In this section, we will explain how to integrate custom VCF files, such as gnomAD v2, into your VEP command line using this pipeline.

  1. Download the custom VCF into the cache. As an exemple, we downloaded the gnomAD v2 VCF file which is located at:
  /path/to/vep_cache/custom_vcf/gnomad.exomes.r2.1.1.sites.liftover_grch38.PASS.noVEP.vcf.gz
  1. To integrate the custom VCF into your VEP command, add the relevant flags to the nextflow.config file under the --custom flag. Below is an example configuration:
vep_flags = "--sift b --polyphen b --ccds --uniprot --hgvs --symbol --numbers --domains --regulatory --canonical --protein --biotype --af --af_1kg --af_gnomade --af_gnomadg --pubmed --shift_hgvs 0 --allele_number --buffer_size 10000 --custom /opt/vep/.vep/custom_vcf/gnomad.exomes.r2.1.1.sites.liftover_grch38.PASS.noVEP.vcf.gz,gnomad_exomes,vcf,exact,0,AN_nfe,AC_nfe,non_cancer_AN_nfe,non_cancer_AC_nfegnomad.exomes.r2.1.1.sites.liftover_grch38.PASS.noVEP.vcf.gz,gnomad_exomes,vcf,exact,0,AN_nfe,AC_nfe,non_cancer_AN_nfe,non_cancer_AC_nfe"

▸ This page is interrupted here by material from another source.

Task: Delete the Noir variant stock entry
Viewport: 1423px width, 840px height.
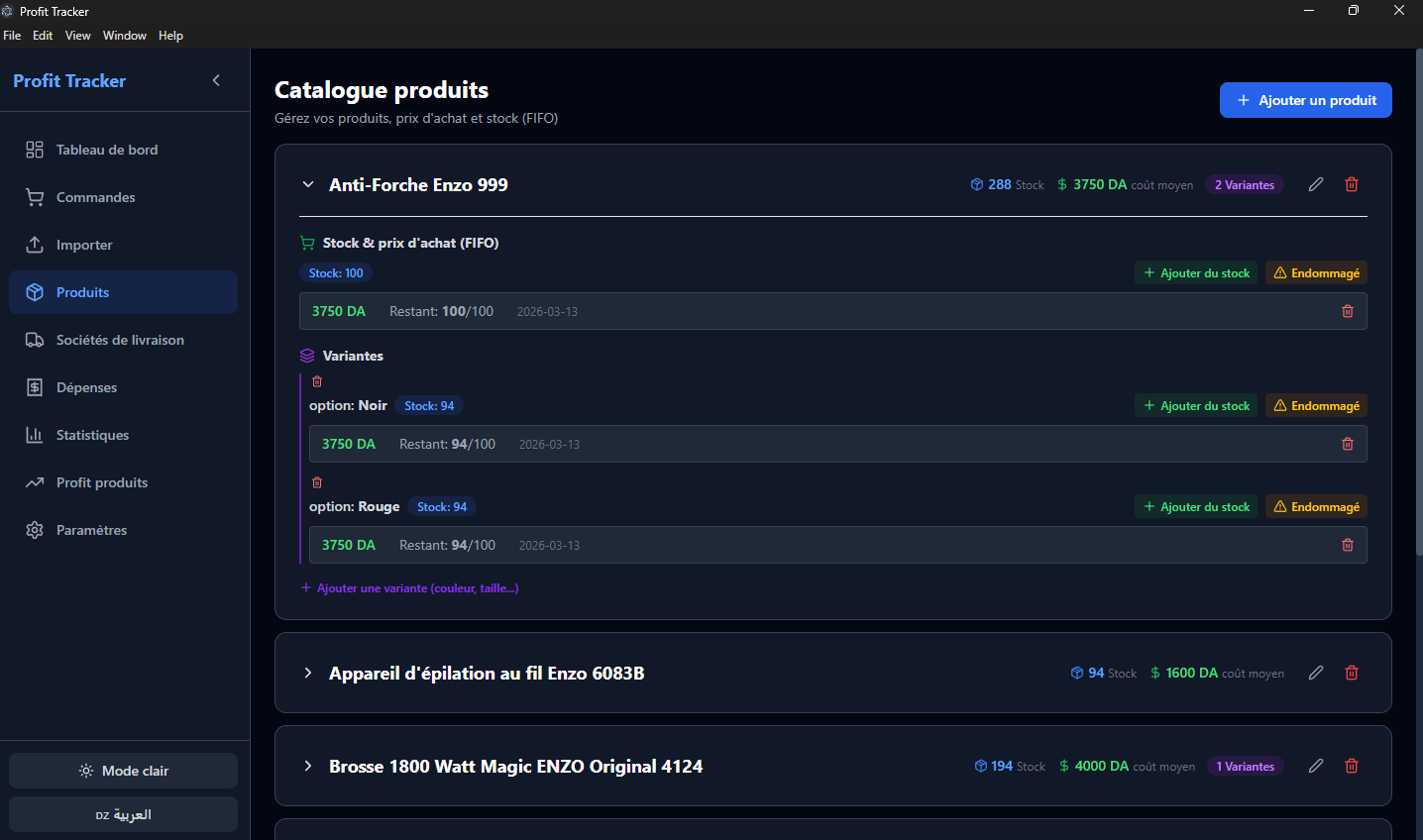Action: click(1347, 444)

In this case, the custom flag integrates the gnomAD v2 VCF with the following parameters:

path: Path to the custom VCF file.
identifier: A name for the custom annotation (e.g., gnomad_exomes).
type: The file type (e.g., vcf).
match_type: How to match the data (e.g., exact).
cols: Columns to include from the VCF (e.g., 0,AN_nfe,AC_nfe,non_cancer_AN_nfe,non_cancer_AC_nfe).
  1. Run pipeline. Once you have updated your nextflow.config, run your VEP command as usual. The custom VCF annotations will be included in the output.

4. Known pitfalls

  1. You may not be able to execute nextflow directly from the Compute Canada login nodes due to the 8Gb memory limit per user. One alternative is to start interactive slurm job and submit all commands from it e.g.:

    salloc --time=2:00:00 --ntasks=1 --mem-per-cpu=16G
    

    Or submit a batch job with nextflow command e.g.:

    module load nextflow
    module load apptainer
    sbatch --time=2:00:00 --ntasks=1 --mem-per-cpu=16G --wrap="nextflow run Annotation.nf -w ~/scratch/work_directory"
    

    Make sure you specify enough time. VEP annotation is typically fast, but total nextflow execution time will depend on how busy the SLURM queue is.

  2. Sometimes nextflow will crash with error Failed to submit process to grid scheduler for execution. Most probably the SLURM queue was too busy and thus slow to respond. Your results were not lost, just resume nextflow execution with the following command and nextflow will continue from where it finished:

    nextflow run Annotate.nf -w ~/scratch/work_directory -resume
    
  3. If nextflow crashes with error libnet.so: failed to map segment from shared object, then try to increase the amount of memory in your salloc or sbatch job.